▸ **PROBLEM STATEMENT**
Leaving the pictures aside, transcribe every line below exactly.
········
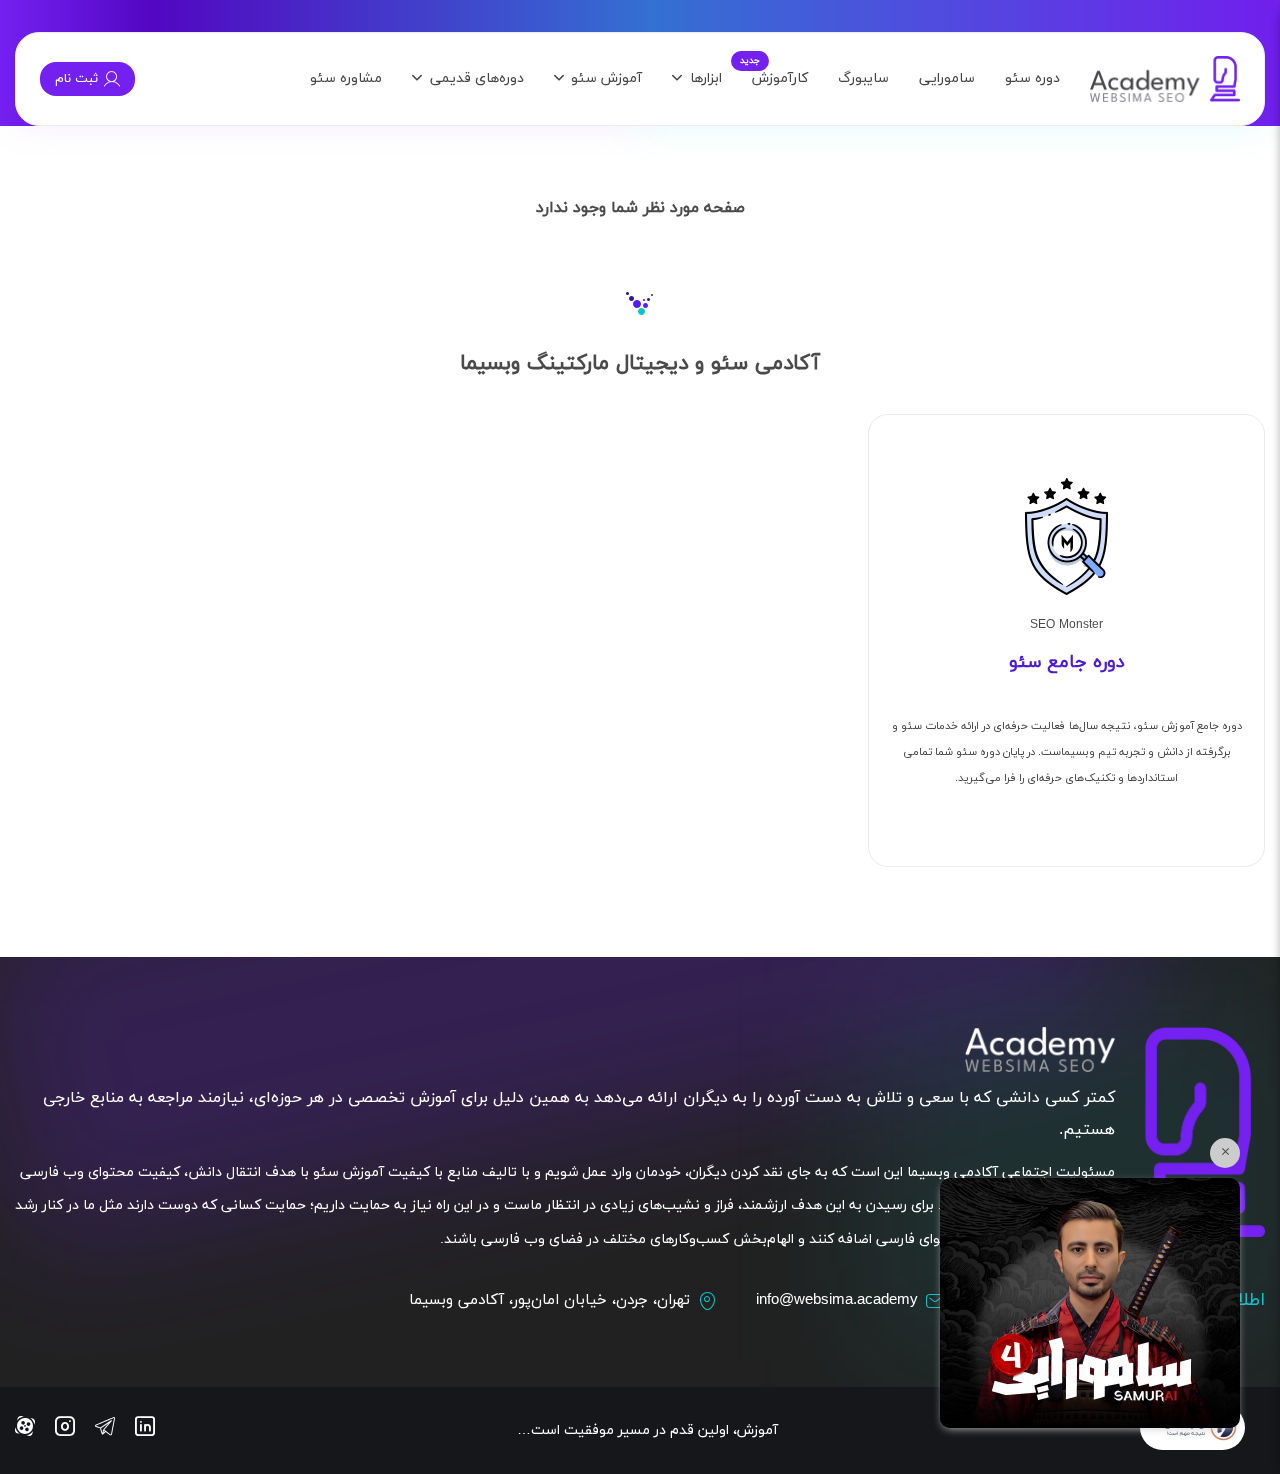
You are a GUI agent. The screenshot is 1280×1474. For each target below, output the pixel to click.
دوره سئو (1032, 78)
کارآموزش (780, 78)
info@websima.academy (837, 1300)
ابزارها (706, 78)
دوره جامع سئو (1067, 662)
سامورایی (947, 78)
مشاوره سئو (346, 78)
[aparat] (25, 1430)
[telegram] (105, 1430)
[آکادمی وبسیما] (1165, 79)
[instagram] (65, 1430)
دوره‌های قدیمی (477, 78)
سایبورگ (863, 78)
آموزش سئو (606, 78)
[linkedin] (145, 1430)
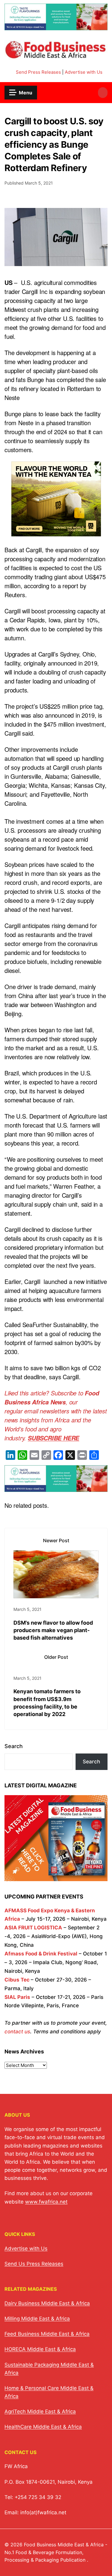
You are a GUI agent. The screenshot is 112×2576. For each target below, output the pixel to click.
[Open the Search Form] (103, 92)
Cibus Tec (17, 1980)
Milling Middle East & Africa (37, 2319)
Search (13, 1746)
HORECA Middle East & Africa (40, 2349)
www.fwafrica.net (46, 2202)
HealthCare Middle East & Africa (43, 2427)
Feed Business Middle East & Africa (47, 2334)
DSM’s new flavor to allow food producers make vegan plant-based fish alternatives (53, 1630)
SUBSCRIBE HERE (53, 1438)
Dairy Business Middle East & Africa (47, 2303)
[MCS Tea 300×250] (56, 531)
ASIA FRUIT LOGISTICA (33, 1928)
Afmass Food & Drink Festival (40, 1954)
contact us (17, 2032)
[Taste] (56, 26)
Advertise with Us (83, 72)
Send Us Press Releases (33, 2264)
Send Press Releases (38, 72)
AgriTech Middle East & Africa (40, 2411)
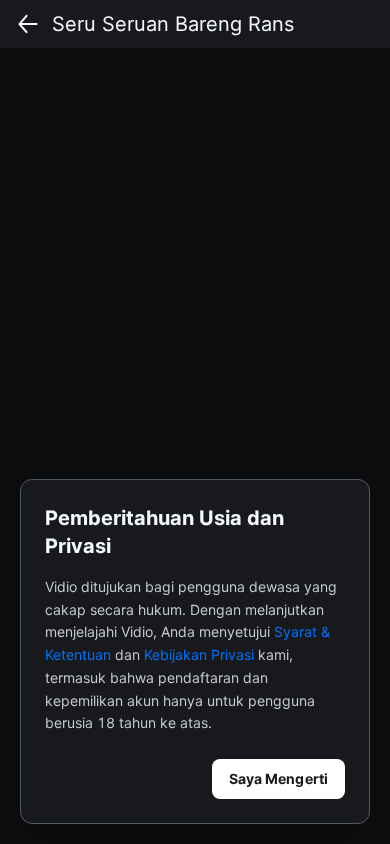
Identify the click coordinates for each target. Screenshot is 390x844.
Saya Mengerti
········
▸ **SOLUTION TO THIS EXERCISE**
You are a GUI agent. The screenshot is 1280×1474. For each target below, output the pixel to click.
دوره سئو (1032, 78)
کارآموزش (780, 78)
info@websima.academy (837, 1300)
ابزارها (706, 78)
دوره جامع سئو (1067, 662)
سامورایی (947, 78)
مشاوره سئو (346, 78)
[aparat] (25, 1430)
[telegram] (105, 1430)
[آکادمی وبسیما] (1165, 79)
[instagram] (65, 1430)
دوره‌های قدیمی (477, 78)
سایبورگ (863, 78)
آموزش سئو (606, 78)
[linkedin] (145, 1430)
You are a GUI agent. The screenshot is 112×2576. For each target below, output the pixel to click.
[Open the Search Form] (103, 92)
Cibus Tec (17, 1980)
Milling Middle East & Africa (37, 2319)
Search (13, 1746)
HORECA Middle East & Africa (40, 2349)
www.fwafrica.net (46, 2202)
HealthCare Middle East & Africa (43, 2427)
Feed Business Middle East & Africa (47, 2334)
DSM’s new flavor to allow food producers make vegan plant-based fish alternatives (53, 1630)
SUBSCRIBE HERE (53, 1438)
Dairy Business Middle East & Africa (47, 2303)
[MCS Tea 300×250] (56, 531)
ASIA FRUIT LOGISTICA (33, 1928)
Afmass Food & Drink Festival (40, 1954)
contact us (17, 2032)
[Taste] (56, 26)
Advertise with Us (83, 72)
Send Us Press Releases (33, 2264)
Send Press Releases (38, 72)
AgriTech Middle East & Africa (40, 2411)
Identify the click coordinates for each target. Screenshot is 390x844.
Saya Mengerti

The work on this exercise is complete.